▸ THE PROBLEM: How many lines of the listing below contain the word "next"? Reply with that number alone.

____________

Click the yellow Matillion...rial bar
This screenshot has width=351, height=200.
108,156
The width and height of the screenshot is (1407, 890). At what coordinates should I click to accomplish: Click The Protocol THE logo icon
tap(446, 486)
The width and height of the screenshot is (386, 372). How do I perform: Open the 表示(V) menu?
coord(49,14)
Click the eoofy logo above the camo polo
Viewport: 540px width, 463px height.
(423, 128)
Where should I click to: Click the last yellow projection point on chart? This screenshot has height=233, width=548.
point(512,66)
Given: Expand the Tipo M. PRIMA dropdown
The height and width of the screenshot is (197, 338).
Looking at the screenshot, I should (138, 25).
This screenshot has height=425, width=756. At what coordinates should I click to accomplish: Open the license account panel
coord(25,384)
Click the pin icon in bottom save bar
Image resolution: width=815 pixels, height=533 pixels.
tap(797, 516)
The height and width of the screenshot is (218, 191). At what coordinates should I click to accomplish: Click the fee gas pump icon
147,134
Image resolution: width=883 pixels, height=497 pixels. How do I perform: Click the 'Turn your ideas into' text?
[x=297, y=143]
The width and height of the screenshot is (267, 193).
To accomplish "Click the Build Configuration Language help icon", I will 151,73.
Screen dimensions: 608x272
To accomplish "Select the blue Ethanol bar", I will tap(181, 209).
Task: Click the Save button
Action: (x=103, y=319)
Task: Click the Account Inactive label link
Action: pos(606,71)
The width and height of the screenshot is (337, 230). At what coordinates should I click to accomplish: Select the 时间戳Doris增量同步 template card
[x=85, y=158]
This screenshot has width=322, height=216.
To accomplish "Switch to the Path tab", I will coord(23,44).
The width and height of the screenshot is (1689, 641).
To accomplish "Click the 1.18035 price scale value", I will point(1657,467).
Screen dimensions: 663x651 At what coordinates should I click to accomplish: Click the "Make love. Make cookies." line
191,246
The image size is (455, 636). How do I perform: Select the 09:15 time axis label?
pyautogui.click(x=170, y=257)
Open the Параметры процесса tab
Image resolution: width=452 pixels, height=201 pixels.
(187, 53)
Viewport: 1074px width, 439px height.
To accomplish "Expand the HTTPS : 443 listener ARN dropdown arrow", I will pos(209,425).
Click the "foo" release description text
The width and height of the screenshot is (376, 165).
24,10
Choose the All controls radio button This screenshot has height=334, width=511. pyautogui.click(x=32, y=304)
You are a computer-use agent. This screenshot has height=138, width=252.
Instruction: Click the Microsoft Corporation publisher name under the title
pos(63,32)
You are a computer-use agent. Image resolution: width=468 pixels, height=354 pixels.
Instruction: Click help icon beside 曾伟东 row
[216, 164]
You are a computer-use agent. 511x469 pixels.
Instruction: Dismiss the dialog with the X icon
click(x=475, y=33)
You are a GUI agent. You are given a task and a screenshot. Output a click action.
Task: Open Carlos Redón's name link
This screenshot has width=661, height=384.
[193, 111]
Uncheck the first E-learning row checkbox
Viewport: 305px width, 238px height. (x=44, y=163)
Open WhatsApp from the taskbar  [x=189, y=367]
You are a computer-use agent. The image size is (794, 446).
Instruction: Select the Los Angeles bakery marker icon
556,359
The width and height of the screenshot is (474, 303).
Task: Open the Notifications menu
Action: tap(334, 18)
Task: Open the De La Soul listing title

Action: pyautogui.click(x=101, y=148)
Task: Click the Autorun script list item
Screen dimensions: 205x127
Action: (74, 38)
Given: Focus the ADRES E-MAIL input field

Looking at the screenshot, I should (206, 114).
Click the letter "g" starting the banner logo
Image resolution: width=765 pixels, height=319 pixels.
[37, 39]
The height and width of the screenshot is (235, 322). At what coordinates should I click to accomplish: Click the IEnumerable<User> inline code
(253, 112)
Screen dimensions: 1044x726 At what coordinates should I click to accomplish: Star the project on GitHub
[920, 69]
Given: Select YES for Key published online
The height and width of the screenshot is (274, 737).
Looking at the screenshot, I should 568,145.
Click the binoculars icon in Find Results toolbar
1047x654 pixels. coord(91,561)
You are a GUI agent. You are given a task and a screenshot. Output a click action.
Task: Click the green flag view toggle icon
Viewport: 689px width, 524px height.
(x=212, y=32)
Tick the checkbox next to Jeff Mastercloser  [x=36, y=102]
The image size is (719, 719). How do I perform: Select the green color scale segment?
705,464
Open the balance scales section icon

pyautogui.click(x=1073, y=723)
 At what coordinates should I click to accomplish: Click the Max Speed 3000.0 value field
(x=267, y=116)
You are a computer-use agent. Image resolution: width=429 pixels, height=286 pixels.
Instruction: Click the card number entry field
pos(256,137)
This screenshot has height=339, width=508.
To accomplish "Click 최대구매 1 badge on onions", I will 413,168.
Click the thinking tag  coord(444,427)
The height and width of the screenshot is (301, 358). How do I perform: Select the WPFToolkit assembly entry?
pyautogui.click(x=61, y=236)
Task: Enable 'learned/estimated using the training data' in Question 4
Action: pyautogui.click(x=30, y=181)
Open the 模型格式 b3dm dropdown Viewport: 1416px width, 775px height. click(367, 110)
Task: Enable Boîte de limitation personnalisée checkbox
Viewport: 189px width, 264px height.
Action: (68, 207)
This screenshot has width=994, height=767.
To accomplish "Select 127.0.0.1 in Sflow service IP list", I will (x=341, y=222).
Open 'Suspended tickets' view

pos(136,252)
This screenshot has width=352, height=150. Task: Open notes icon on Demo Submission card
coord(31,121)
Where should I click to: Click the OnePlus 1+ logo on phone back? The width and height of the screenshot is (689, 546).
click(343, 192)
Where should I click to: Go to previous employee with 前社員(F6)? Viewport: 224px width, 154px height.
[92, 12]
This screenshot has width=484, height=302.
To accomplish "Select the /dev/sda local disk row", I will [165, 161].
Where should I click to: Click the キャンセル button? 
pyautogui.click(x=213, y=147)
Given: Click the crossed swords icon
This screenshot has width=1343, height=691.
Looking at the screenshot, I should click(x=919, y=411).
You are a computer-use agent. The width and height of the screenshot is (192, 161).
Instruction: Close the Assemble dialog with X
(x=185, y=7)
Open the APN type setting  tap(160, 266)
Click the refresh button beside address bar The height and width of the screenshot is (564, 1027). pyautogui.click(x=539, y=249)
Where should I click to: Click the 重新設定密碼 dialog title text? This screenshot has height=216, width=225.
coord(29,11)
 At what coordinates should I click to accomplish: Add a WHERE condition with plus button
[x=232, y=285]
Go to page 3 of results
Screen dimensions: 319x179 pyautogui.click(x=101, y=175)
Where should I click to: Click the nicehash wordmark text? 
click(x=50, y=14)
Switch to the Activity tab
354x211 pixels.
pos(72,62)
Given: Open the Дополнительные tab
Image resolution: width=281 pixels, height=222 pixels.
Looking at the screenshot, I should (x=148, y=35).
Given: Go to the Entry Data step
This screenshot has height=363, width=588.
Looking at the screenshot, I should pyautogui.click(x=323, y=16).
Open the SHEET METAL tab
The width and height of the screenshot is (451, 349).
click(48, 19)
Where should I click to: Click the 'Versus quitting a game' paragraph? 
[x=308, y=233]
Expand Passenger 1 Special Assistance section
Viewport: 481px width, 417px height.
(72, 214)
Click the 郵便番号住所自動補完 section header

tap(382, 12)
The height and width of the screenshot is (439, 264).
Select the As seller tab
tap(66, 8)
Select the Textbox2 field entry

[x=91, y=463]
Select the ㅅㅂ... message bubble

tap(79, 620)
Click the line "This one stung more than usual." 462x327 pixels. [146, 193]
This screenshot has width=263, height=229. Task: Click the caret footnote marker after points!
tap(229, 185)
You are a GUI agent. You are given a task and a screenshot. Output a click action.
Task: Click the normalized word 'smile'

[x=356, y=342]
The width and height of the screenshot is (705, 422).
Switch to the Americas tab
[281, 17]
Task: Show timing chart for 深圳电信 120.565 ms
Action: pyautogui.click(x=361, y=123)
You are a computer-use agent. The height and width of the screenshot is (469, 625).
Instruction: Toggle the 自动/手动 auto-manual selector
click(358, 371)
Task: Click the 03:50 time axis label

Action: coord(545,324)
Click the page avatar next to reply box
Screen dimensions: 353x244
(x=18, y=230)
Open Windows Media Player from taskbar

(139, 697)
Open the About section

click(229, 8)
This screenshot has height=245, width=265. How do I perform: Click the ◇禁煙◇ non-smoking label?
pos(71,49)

____________

▸ FINAL ANSWER: 2